Meanwhile, the Factory-produced Der Ruf evidently exerted a benign effect on the newspapers produced by the prisoners in camps across the United States. These papers typically contained eight or ten mimeographed pages and appeared once or twice a month. At the inception of Der Ruf in March 1945, monitors at the Factory kept tabs on the political complexion of camp papers. About half of the fifty papers surveyed were deemed Nazi in editorial policy. Six months later, a Factory survey of eighty camp papers counted only one that was openly Nazi.
This radical change presumably reflected the influence not only of Der Ruf, but of the entire reeducation program—and particularly of the American officers specially assigned to each camp to make it work. These company-grade officers were dubbed Assistant Executive Officers (AEOs) to disguise their role in coordinating reeducation activities. Qualified AEOs were hard to come by. Most German-speaking officers had already been absorbed into military intelligence and other roles, and the Special Projects Division frequently had to dispense with the language requirement. Prospective AEOs got a ten-day orientation at Fort Slocum, New York, in such topics as German history, psychology of prisoners of war, camp educational activities, and film, art, and other media.
Once assigned to camps, the AEOs sometimes encountered commanding officers who opposed reeducation. Several Jewish AEOs reported having more trouble with their fellow officers than with the prisoners. At one camp, an anti-Semitic commander encouraged the Germans and the American enlisted men to ignore the Jewish AEO’s directions, and then had him replaced by a gentile. Camp commanders in general were frequently unsuited to their job, having already been found unsatisfactory for combat. “We were pretty much dredging the bottom of the barrel,” recalled McKnight, who had administered POW activities before becoming the reeducation deputy.
Some commanders contributed to the AEOs’ problems in yet another way. They found it easier to let the POWs rule themselves, allowing Nazi officers to keep their fellow prisoners in line. AEOs had to find inconspicuous means to identify and neutralize Nazis who controlled prisoner newspapers, camp libraries, education courses, and even the selection of films to be shown. Segregating hard-core elements in their own compounds or transferring them to their own camps proved a continuing problem in many places, though Nazi dominance tended to lessen as the war’s tide turned in Europe.
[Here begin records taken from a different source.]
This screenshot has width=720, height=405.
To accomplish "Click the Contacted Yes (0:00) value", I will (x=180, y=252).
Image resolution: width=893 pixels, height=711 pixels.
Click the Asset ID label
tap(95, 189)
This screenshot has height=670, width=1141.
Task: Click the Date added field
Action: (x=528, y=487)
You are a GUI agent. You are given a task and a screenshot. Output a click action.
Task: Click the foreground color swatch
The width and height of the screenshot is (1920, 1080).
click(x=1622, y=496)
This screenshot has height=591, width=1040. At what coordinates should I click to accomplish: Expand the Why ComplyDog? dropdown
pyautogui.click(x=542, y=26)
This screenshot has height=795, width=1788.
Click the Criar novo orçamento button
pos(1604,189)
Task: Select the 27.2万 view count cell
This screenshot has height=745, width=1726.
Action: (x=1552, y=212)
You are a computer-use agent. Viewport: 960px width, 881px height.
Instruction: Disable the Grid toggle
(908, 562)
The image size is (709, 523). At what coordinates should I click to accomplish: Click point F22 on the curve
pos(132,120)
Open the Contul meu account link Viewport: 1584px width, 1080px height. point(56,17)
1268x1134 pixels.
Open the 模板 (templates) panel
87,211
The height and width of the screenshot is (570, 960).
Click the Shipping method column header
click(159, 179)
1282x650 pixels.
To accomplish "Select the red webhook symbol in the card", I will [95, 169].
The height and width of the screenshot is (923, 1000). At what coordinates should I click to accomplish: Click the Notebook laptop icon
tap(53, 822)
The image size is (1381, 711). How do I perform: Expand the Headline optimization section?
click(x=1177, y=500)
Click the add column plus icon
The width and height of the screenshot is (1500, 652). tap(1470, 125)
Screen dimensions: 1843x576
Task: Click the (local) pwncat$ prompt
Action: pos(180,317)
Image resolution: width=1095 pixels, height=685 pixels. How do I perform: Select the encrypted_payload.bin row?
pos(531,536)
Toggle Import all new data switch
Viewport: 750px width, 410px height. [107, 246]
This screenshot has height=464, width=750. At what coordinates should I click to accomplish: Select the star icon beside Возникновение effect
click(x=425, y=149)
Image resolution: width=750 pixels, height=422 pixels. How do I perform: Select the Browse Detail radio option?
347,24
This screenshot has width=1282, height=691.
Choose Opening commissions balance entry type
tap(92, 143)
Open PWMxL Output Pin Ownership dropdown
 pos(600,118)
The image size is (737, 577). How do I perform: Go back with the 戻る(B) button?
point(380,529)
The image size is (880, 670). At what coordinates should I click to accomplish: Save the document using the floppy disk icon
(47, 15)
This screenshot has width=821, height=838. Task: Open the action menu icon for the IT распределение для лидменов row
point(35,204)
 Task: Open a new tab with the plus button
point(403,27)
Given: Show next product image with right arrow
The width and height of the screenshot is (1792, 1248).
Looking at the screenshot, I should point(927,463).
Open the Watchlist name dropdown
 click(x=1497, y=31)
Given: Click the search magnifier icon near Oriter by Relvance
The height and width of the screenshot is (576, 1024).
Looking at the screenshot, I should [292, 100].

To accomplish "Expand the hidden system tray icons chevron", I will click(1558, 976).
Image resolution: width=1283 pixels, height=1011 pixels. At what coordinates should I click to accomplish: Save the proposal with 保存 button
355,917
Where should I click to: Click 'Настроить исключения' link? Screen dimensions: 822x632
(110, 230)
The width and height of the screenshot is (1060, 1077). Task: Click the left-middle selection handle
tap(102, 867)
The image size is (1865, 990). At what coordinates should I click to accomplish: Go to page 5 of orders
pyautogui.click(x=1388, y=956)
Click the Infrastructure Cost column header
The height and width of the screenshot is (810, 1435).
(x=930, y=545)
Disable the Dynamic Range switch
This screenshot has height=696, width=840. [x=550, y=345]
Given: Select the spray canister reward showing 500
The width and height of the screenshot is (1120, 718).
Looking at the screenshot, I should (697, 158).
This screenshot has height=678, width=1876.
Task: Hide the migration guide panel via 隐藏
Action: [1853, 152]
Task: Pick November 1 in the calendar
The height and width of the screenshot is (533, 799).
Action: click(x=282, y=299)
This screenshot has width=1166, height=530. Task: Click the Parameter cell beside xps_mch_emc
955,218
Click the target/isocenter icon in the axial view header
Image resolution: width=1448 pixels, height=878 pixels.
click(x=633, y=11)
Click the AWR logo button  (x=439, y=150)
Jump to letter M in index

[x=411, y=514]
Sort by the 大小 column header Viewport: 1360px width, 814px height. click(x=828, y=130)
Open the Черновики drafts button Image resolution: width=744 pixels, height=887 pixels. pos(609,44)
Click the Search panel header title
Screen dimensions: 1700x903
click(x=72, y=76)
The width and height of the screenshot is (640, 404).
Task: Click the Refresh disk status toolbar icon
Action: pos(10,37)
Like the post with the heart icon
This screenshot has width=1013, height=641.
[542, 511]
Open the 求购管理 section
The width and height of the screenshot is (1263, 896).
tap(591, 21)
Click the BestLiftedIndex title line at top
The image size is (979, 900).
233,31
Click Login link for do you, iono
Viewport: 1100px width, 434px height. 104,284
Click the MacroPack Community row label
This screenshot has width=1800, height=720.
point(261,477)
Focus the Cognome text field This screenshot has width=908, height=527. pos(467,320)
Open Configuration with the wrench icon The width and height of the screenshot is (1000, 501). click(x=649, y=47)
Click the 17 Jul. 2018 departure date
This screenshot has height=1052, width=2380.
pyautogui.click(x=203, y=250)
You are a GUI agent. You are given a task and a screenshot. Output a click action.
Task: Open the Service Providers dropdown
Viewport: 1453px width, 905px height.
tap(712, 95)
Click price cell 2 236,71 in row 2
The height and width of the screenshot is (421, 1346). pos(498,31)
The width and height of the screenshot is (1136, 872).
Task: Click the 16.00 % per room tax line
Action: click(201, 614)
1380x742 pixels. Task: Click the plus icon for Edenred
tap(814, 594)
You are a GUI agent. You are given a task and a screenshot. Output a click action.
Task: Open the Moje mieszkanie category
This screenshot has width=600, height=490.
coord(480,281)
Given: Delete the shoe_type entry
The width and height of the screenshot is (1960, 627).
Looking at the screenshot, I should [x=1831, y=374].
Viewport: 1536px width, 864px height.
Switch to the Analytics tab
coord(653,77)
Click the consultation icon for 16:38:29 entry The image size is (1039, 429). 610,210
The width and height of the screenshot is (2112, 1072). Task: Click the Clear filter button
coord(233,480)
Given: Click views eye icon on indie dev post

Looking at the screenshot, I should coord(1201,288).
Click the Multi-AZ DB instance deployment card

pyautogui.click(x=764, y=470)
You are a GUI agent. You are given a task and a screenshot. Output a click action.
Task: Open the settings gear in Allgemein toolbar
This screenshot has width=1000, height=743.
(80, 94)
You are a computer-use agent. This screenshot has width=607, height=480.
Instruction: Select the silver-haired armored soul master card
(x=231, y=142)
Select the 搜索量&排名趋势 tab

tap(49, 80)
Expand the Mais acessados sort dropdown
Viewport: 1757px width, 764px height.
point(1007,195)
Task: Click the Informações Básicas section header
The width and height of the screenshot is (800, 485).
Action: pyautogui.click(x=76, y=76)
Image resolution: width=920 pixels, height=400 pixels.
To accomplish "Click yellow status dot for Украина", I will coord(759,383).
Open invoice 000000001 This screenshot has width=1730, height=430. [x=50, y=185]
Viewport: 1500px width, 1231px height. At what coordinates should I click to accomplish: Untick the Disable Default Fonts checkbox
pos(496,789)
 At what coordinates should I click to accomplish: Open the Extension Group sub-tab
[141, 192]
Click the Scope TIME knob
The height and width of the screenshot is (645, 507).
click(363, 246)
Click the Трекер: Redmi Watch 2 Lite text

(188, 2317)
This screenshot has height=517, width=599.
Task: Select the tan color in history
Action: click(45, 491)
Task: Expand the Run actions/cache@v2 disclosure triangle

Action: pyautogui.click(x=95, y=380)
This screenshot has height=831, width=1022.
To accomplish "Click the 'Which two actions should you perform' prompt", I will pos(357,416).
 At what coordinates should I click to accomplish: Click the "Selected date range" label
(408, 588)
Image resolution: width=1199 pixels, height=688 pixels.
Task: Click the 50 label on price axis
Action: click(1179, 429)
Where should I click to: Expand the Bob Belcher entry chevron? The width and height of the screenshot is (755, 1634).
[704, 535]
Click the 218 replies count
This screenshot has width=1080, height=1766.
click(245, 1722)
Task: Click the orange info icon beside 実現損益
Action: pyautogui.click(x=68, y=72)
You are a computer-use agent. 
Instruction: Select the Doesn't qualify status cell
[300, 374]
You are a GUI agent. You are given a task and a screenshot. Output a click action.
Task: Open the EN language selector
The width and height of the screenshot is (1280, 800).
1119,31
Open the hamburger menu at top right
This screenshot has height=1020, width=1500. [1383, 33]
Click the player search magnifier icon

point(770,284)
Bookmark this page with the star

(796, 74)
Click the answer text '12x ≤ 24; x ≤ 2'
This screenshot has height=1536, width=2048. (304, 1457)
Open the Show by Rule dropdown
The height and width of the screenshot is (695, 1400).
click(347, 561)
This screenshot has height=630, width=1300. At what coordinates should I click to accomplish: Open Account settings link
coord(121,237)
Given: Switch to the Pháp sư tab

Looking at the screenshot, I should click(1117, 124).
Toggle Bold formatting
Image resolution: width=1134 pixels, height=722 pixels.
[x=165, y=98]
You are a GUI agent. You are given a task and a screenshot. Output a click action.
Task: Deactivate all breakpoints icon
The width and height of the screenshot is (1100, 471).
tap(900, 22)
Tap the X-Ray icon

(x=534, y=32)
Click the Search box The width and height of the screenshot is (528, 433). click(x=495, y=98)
Successful reeducation often depended largely on the energy and imagination of the camp’s AEO. He might be called upon to change the editorial policy of the newspaper, increase church attendance, arrange for a university in the area to conduct extension courses in the camp, establish classroom courses in American history, help organize a drama club, or ferret out questionable books. Pamphlets, books, and calendars arriving from the German Red Cross often contained Nazi propaganda. Gifts sent to the camps via that organization during the 1944 Christmas season included walnuts stuffed with propaganda.
A good AEO learned to work swiftly. Recalcitrant prisoners in one camp targeted a vocal anti-Nazi by putting up posters accusing him of being a traitor. The AEO responded by preparing posters praising him as a man “who lives only for freedom and his fatherland” and posting them overnight.
The AEO at Camp Butner, North Carolina, saw an opportunity to teach a lesson in tolerance. When the POW music program became so popular that there was a shortage of instruments, he brought in a local dealer. “Mr. Goldman is exactly five feet high and exudes a girth any three men would be proud of,” the AEO wrote, “and he is obviously Jewish.” Mr. Goldman supplied all the needed instruments and was paid from the camp’s canteen funds. Every time he showed up at the camp, he was surrounded by friendly and appreciative German prisoners.
AEOs also played a key role in selecting and promoting the showing of films from a list approved by the Factory. Perhaps because of the emphasis on Der Ruf and other literature, the reeducation program lagged in promoting a medium that house intellectuals may have considered lowbrow. Eventually, the Factory approved a list of 115 feature films including Abe Lincoln in Illinois, The Adventures of Tom Sawyer, and other movies that “fostered respect for our democratic institutions.” Their criteria excluded the gangster movies and cowboy films that Nazi prisoners had previously selected to emphasize the shortcomings of American society.
At first Hollywood’s leaders, many of them Jewish, balked at the prospect of supplying films for the program. They were unaware of its purpose and thought the German prisoners were merely being coddled. “Finally,” Major McKnight recalled, “the Secretary of War had to call in all the Warner Brothers people—the key ones—and explain what was being done and that it was a secret program.”